À New York, au printemps 2008, alors que l'Amérique bruisse des prémices de l'élection présidentielle, Marcus Goldman, jeune écrivain à succès, est dans la tourmente : il est incapable d'écrire le nouveau roman qu'il doit remettre à son éditeur d'ici quelques mois.

Le délai est près d'expirer quand soudain tout bascule pour lui : son ami et ancien professeur d'université, Harry Quebert, l'un des écrivains les plus respectés du pays, est rattrapé par son passé et se retrouve accusé d'avoir assassiné, en 1975, Nola Kellergan, une jeune fille de 15 ans, avec qui il aurait eu une liaison.

Convaincu de l'innocence de Harry, Marcus abandonne tout pour se rendre dans le New Hampshire et mener son enquête. Il est rapidement dépassé par les événements : l'enquête s'enfonce et il fait l'objet de menaces.

Pour innocenter Harry et sauver sa carrière d'écrivain, il doit absolument répondre à trois questions : Qui a tué Nola Kellergan ? Que s'est-il passé dans le New Hampshire à l'été 1975 ? Et comment écrit-on un roman à succès ?

Mon avis

La vérité sur l'affaire Harry Quebert : Prix Goncourt des Lycéens 2012 et Grand Prix de l'Académie française 2012.

Ce double prix - a priori un grand écart entre deux publics, des plus jeunes jusqu'aux têtes chenues - est symptomatique du caractère éminemment fédérateur de ce livre qui, deux ans durant, a semé un vent de folie dans les librairies francophones.

Plus de trois millions d'exemplaires vendus à ce jour... et combien de lecteurs satisfaits ?

Réponse : une immense majorité !

Ceux qui, sans relâche, participeront au succès du livre en l'achetant une fois, deux, cinq fois, pour l'offrir aux membres de leur famille (un certain Noël, c'est quatre exemplaires de ce roman que l'on retrouvera sous notre sapin !), à leurs amis, leurs compagnons de lecture, en un acte prosélyte typique du vrai lecteur, celui qui ne peut s'empêcher de partager ses émois et plaisirs littéraires avec les autres.
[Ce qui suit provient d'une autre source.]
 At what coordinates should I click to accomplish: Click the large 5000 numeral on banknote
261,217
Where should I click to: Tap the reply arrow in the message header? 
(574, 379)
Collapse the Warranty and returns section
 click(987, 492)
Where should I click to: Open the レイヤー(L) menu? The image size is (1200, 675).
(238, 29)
Ce livre fait partie de cette catégorie magique des livres qui rendent généreux, puisque vous ne pouvez pas vous empêcher de l'offrir, au même titre, par exemple, que Corps et âmes de Franck Conroy.

Vous en admettrez le paradoxe, il n'y a pas d'acte plus egocentré que de lire un livre  : quoiqu'il advienne, on est seul face à lui, sauf à participer à une lecture publique... mais il n'y a pas plus généreux et bavard qu'un lecteur qui désire parler de ses lectures, les faire découvrir aux autres, partager ses impressions !

Alors, si vous n'avez pas encore découvert Harry Quebert, sautez dessus, vous ne serez pas déçu !

N'écoutez pas les quelques pisse-froid qui, la bouche en cul de poule, vont vous expliquer que ce roman est mal écrit !

Mal écrit ? C'est une blague ?!!

Si le style n'est, en effet, guère spectaculaire, l'auteur possède un sens de la construction narrative quasi unique à ce jour en France (je ne vois guère que Jean-Christophe Grangé pour maîtriser aussi bien une narration aussi complexe).

Et ses dialogues sont formidables car, comme j'ai pu l'écrire à propos de son premier roman Les derniers jours de nos pères, Joël Dicker les utilise comme élément moteur de l'intrigue.

N'écoutez pas non plus ceux qui vont vous raconter que l'Amérique de Dicker est une Amérique de carte postale. C'est faux. L'Amérique de carte postale, c'est celle de Guillaume Musso.

Et ce que vous raconte Joël Dicker de la Nouvelle-Angleterre, c'est celle qui existe, son atmosphère, son essence.

La vérité sur l'affaire Harry Quebert est le prototype même du Tourne Page : plongez dedans, vous n'en dormirez pas pendant deux jours, comme vous n'avez pas dormi pendant le visionnage des deux premières saisons de Lost ou de 24 heures chrono !

Dicker a construit un Tourne Page comme, habituellement, seuls les Américains savent les écrites.

Et il est français ! Ah non, zut, il est Suisse (ah ! ah !).

Alors même si tout n'est pas parfait dans ce pavé écrit par un auteur de 27 ans (wôw !), foncez !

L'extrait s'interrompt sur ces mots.